Nous proposons de renforcer le secteur centre par des forces motorisées déjà rodées et parfaitement opérationnelles. Des hélicoptères de combat et des MIG23 protégeront notre ciel. Le Président tient une réunion au poste de commandement de Béchar, il approuve le plan. Les renforcements demandés sont accordés et mis en place.
C’est ce plan que les Sahraouis dénomment le ‘‘Plan d’Alger’’ et dont ils ne cesseront de réclamer l’application. Mais l’ordre de déclenchement ne vient pas. Il se trouve auprès du Président des avis opposés, au motif que ce plan pourrait conduire à une guerre généralisée et que le contexte international n’est pas favorable. L’occasion d’interdire aux FAR de construire leurs fortifications est définitivement manquée. C’est à ce moment que je commence à me poser des questions sur la cohérence et la finalité de notre politique sahraouie», écrit l’auteur avec une simplicité qui entraîne le lecteur jusqu’à la fin du récit.

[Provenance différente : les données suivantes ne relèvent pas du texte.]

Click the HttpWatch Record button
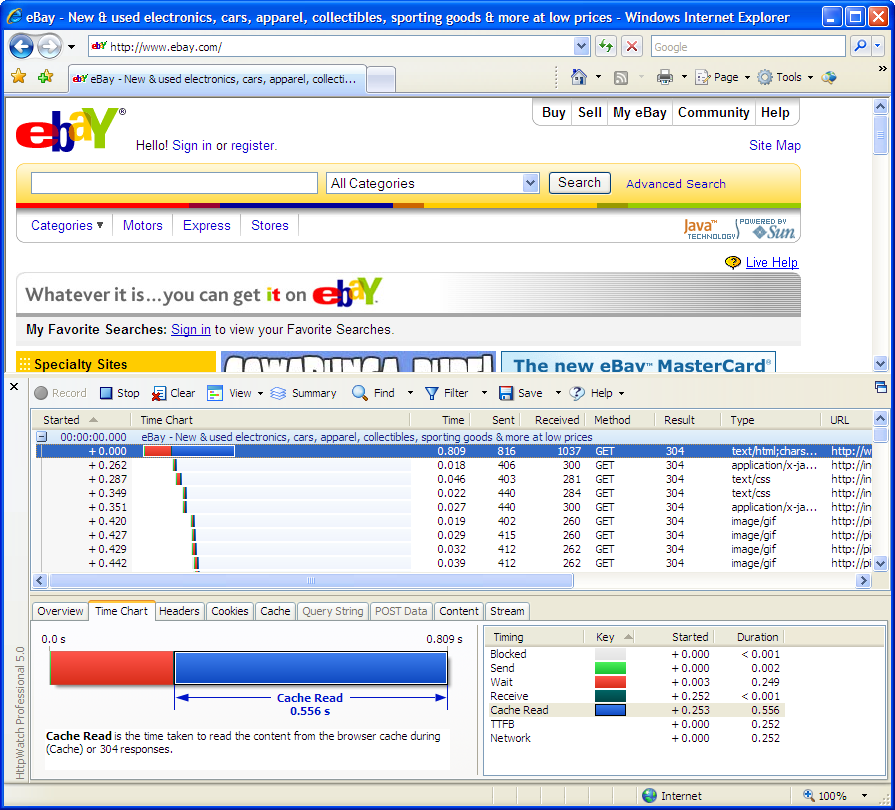 [60, 393]
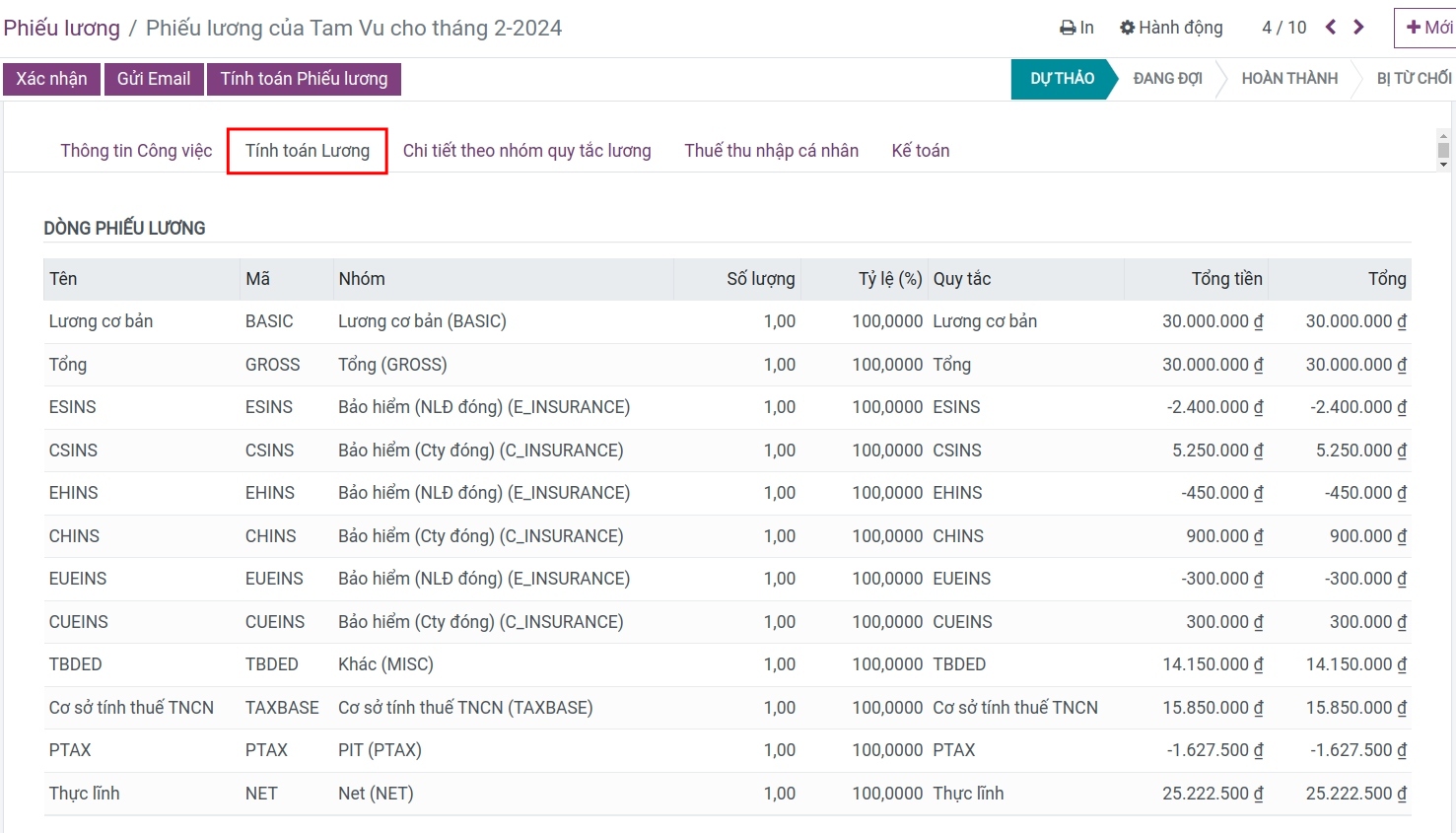Go to next payslip record arrow

[1359, 28]

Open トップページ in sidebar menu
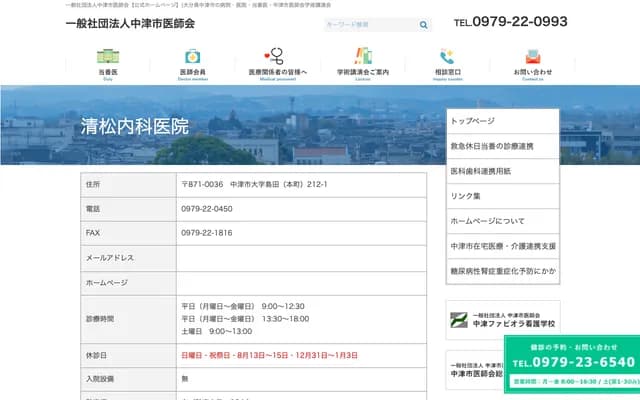(x=502, y=120)
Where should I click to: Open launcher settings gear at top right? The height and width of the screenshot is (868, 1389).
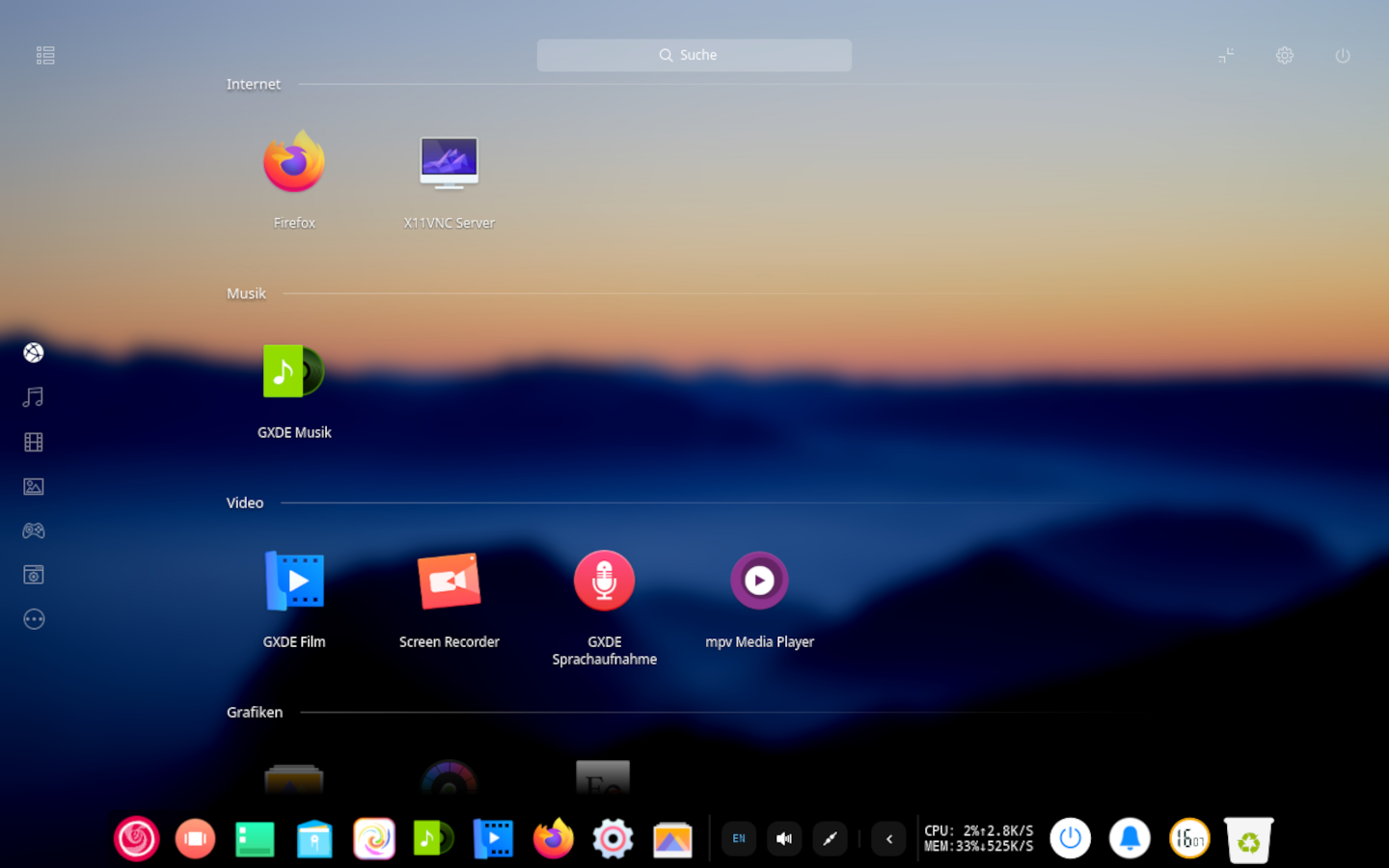(x=1284, y=56)
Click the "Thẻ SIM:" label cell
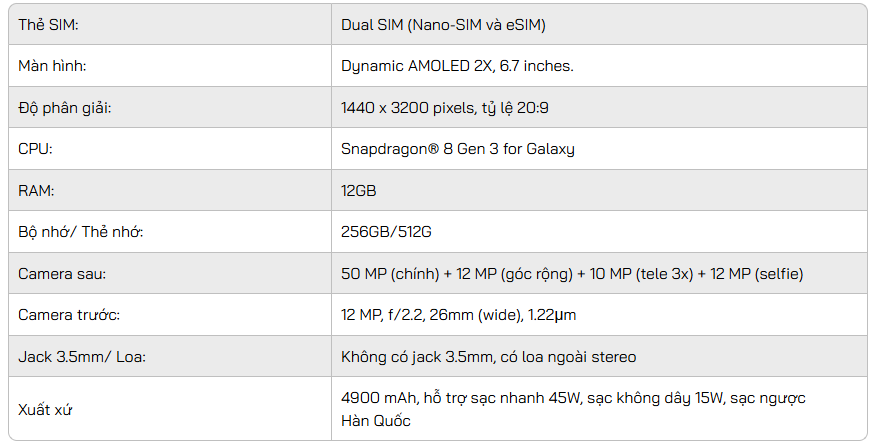Image resolution: width=881 pixels, height=444 pixels. tap(47, 24)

Les peuples victimes de la folie des grandeurs du roi Hassan II
L’auteur révèle qu’on lui a toujours reproché d’enfreindre l’obligation de réserve lorsqu’il évoque le conflit du Sahara occidental et se pose plusieurs questions. «Appréhendant peut-être mieux que les politiques les conséquences de l’enlisement de cette question, je veux savoir quelle est réellement notre politique dans cette affaire. Pourquoi ne pas saisir l’opportunité historique de ce moment où le Maroc se trouve face aux conséquences de son aventurisme et où il est puissamment demandeur, pour le convaincre de mettre fin à sa politique expansionniste et l’amener à conclure un accord avantageux pour les trois pays et les trois peuples de la région ?» Des questions suscitées par certaines réactions des dirigeants de l’époque qu’il détaille aux lecteurs. «Ma rencontre avec Ahmed Taleb, ministre des Affaires étrangères, tourne court.

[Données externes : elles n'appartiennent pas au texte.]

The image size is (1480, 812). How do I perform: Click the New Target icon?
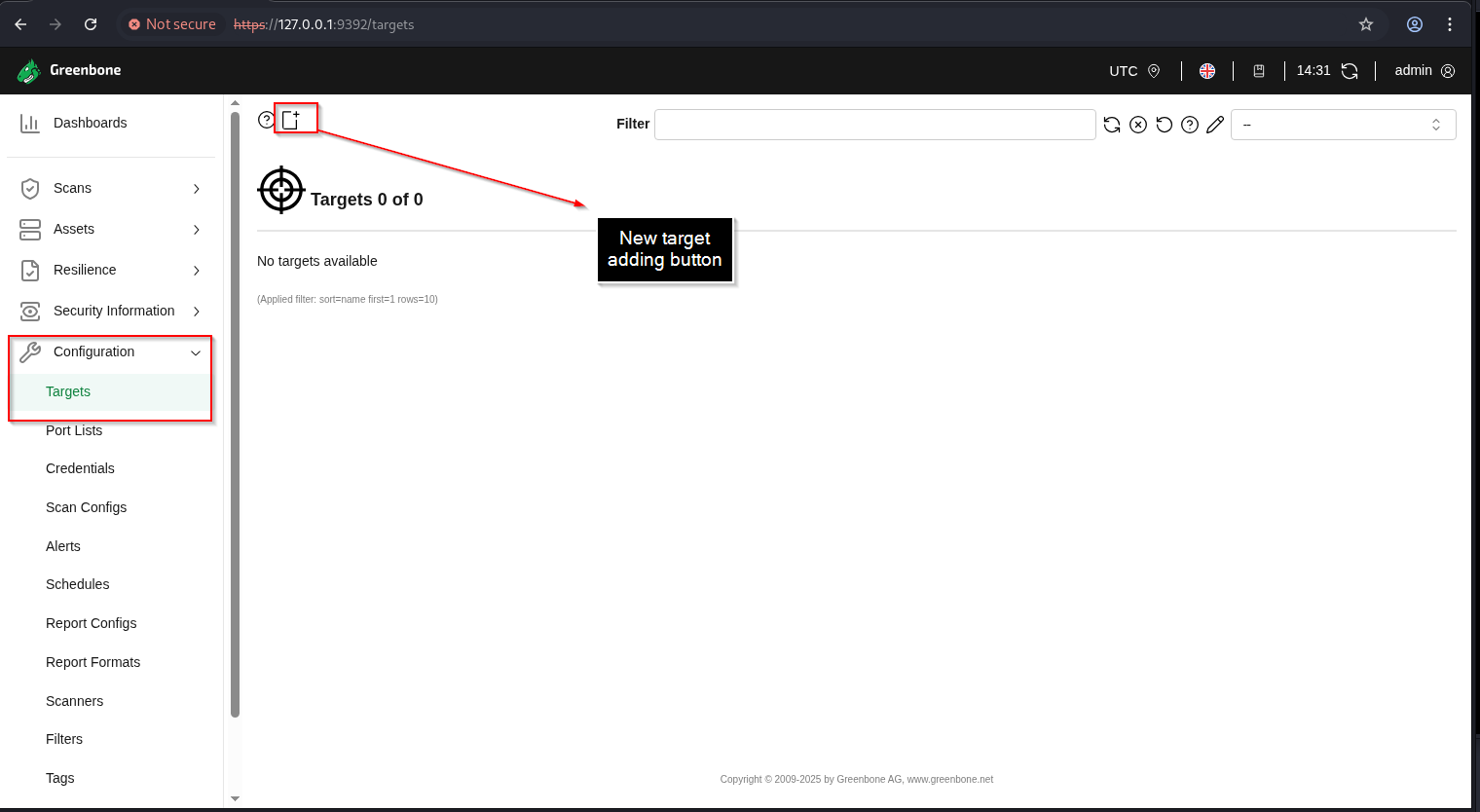(x=290, y=120)
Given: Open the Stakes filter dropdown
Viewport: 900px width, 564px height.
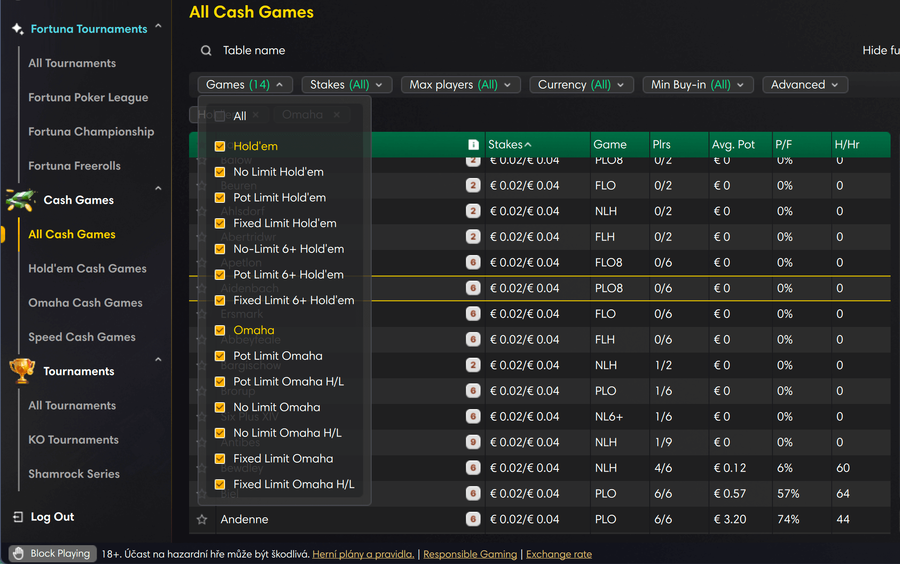Looking at the screenshot, I should pyautogui.click(x=347, y=85).
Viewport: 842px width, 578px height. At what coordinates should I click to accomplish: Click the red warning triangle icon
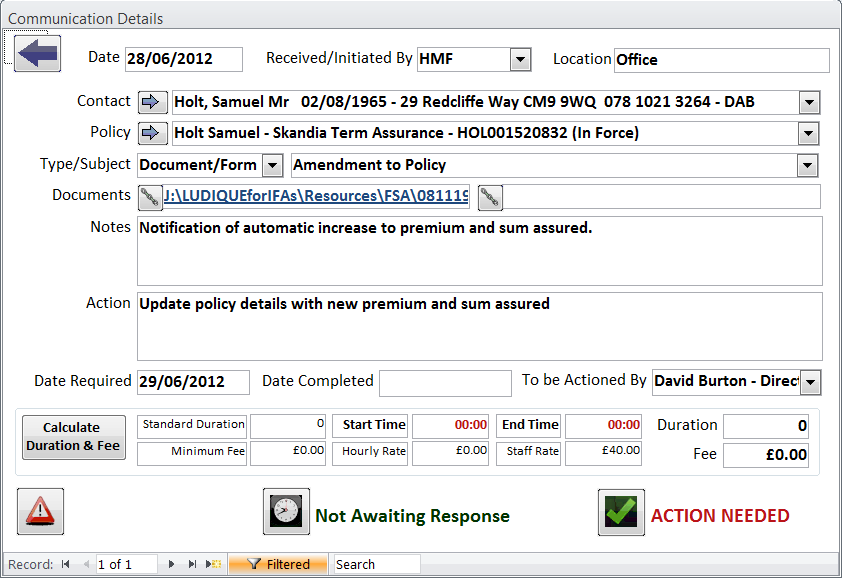(x=40, y=512)
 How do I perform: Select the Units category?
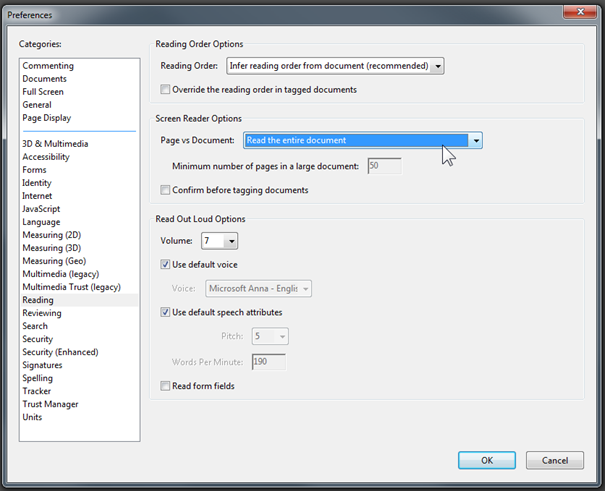[32, 417]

Je suis étonné de l’entendre dire : ‘‘Nous avons rallié plus de 60 pays à la cause sahraouie. Il vous incombe à vous, militaires, de soutenir nos amis sahraouis en armes, équipements et munitions.’’ Soixante pays ? Combien en restera-t-il une fois que les grandes puissances commenceront à se mêler sérieusement de nos affaires ? La volatilité des voix des pays ‘‘amis’’, Taleb Ibrahimi en tient-il compte ? Des motions et des votes non contraignants, le Maroc n’en a que faire ! Loin de moi l’idée de discréditer l’intelligence de nos diplomates. Ils ont fait un extraordinaire travail d’explication et de persuasion qui a convaincu de nombreux pays de refuser de s’aligner sur les thèses marocaines. ‘‘La guerre est la continuation de la politique par d’autres moyens’’, a dit quelqu’un.

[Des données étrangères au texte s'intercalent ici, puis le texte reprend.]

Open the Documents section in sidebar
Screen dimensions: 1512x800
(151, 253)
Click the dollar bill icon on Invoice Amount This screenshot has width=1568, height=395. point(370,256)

Quelle est notre politique à long terme dans cette affaire ? J’espérais entendre notre ministre me l’expliquer, afin que j’agisse en conséquence. J’en serai pour mes frais. Une idée s’impose à moi, et ne me quittera plus. Puisque nous disons et répétons que jamais nous n’ouvrirons les hostilités les premiers et que dans le même temps ‘‘nous coupons les ailes’’ aux Sahraouis, qu’est-ce qui empêche donc le Maroc de conforter sa mainmise sur les territoires qu’il a envahis, de piller leurs richesses, de corrompre certains chefs traditionnels locaux et de mettre tout le monde devant le fait accompli ?»
Boumediène : «nous ferons la paix avec le Maroc à l’ombre de la baïonnette…»
Nezzar tente d’expliquer aux lecteurs ses questionnements en écrivant : «Le lecteur pourrait s’étonner de voir un militaire chercher à savoir le but exact poursuivi par le pouvoir politique. C’est qu’il y a tant de choses à prévoir et à faire sur le plan militaire, selon ce que nous vivons en définitive. La stratégie de dissuasion statique a été mise en œuvre par Houari Boumediène. Il l’a résumée par une phrase prononcée juste avant mon affectation au SOST. Il était resté un moment pensif, puis tapotant sur la table avec un stylo, il avait dit : ‘‘De toute manière, nous ferons la paix à l’ombre des baïonnettes.’’ L’ombre ! Qu’est-ce que l’ombre en termes militaires? Une menace latente, diffuse, éloignée, une chose en apparence virtuelle mais en fait concrète et brutale se tenant à l’arrière- plan, et qui peut venir, à tout moment, dissiper par le feu son ombre projetée.
Quels sont les facteurs objectifs qui feront qu’elle cessera d’être virtuelle ? Personne, parmi les décideurs politiques, ne peut ou ne veut répondre à la question. La non-mise en application du plan d’Alger illustre parfaitement cette indécision. Je serai tellement harcelé par les responsables du Polisario à ce sujet que je serai contraint de les éconduire d’une façon très peu diplomatique.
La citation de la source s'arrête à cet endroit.